- Conference: Independent
- Record: 5–1
- Head coach: student coaches;
- Captain: E.T. McCleary
- Home arena: Armory

= 1900–01 Penn State Nittany Lions basketball team =

American college basketball season

The 1900–1901 Penn State Nittany Lions basketball team represented Penn State University during the 1900–01 college men's basketball season.

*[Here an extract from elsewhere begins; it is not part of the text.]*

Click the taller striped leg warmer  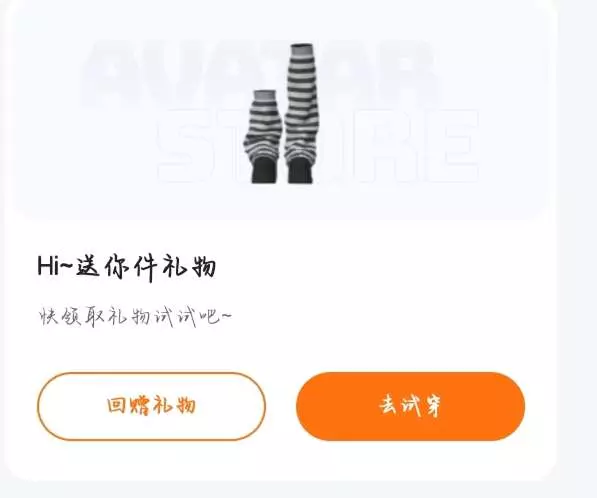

The team finished with a final record of 5–1.

==Schedule==

| Date time, TV | Opponent | Result | Record | Site city, state |
| 2/02/1901* | Lock Haven | W 44–2 | 1–0 | Armory University Park, PA |
| 2/09/1901* | Pennsylvania | W 33–3 | 2–0 | Armory University Park, PA |
| 2/13/1901* | Bloomsburg | W 56–9 | 3–0 | Armory University Park, PA |
| 2/19/1901* | Williamsport YMCA | W 17–6 | 4–0 | Armory University Park, PA |
| 3/09/1901* | Gettysburg | W 15–4 | 5–0 | Armory University Park, PA |
| 3/15/1901* | at Williamsport YMCA | L 7–13 | 5–1 |  |
*Non-conference game. (#) Tournament seedings in parentheses.